■ **The task**: Copy out all lines bearing the word "agent" from the listing below.

■ **Entries shown**:
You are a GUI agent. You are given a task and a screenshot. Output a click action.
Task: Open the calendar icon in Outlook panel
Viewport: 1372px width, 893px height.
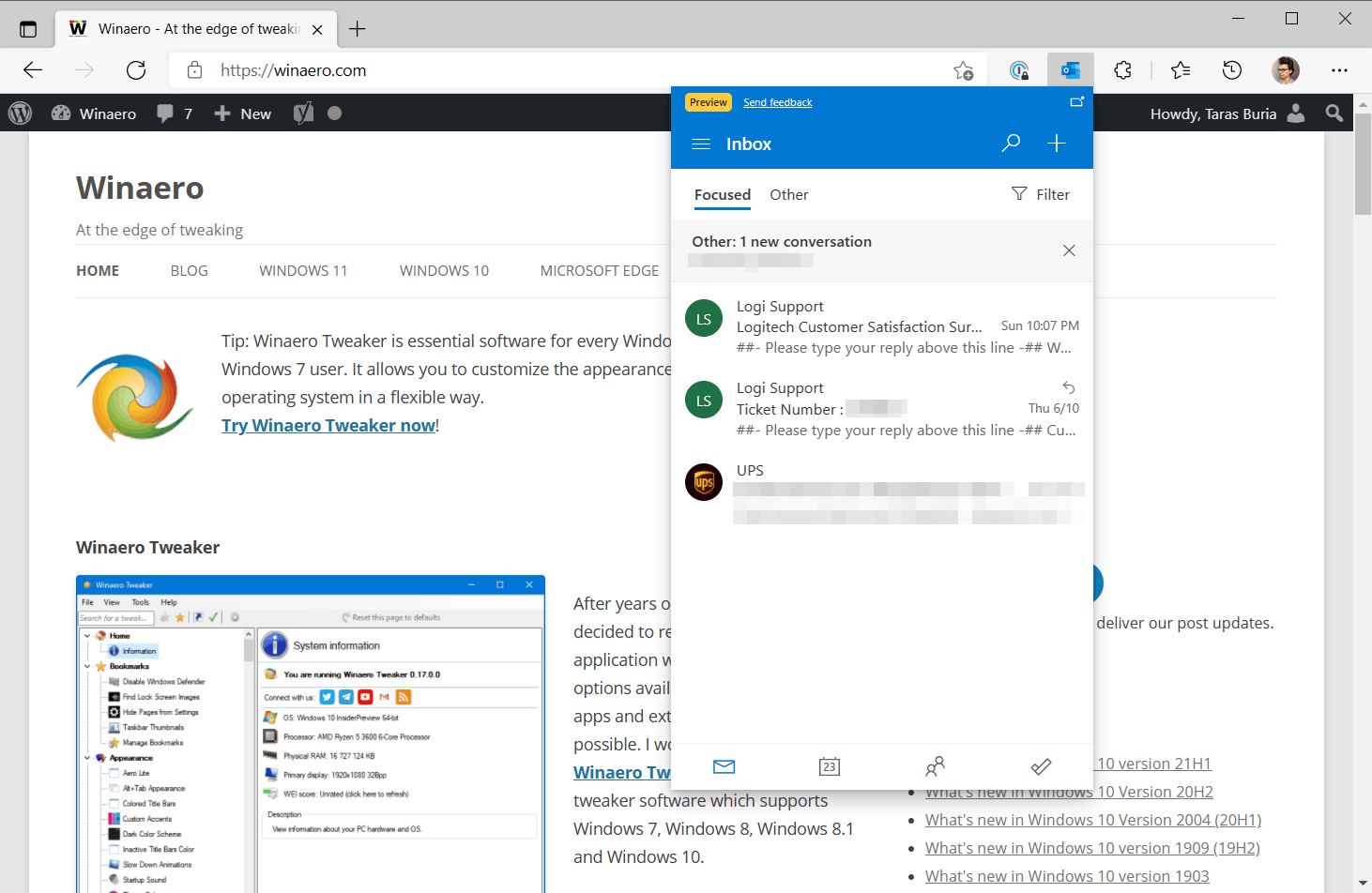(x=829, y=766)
* * *
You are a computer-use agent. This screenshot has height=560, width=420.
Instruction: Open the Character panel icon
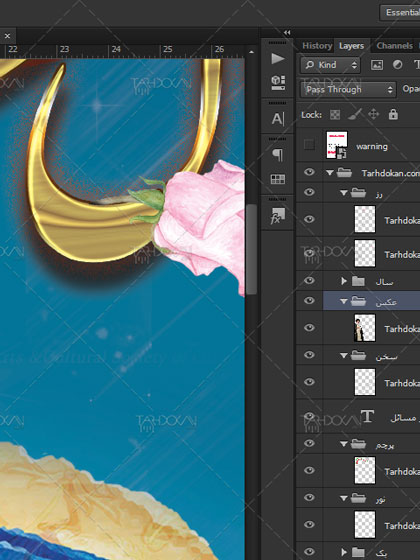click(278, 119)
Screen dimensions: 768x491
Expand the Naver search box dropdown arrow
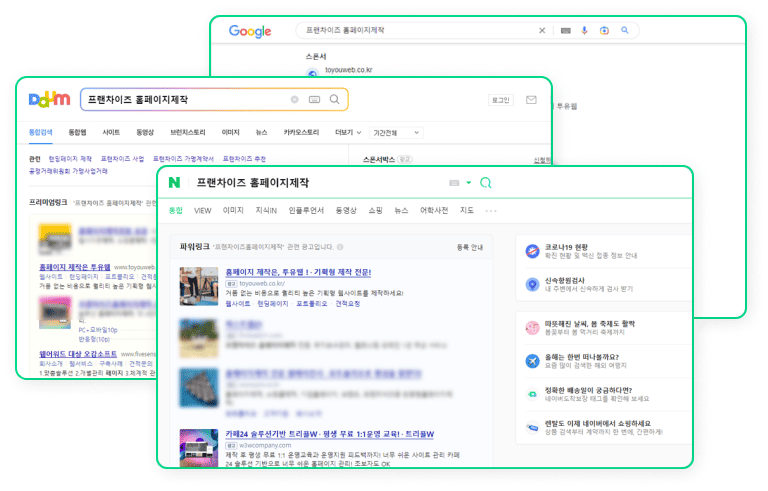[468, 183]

■ **Result of this task**:
You are a GUI agent. You are given a task and a screenshot. Output a click action.
You are a computer-use agent. This screenshot has height=560, width=420.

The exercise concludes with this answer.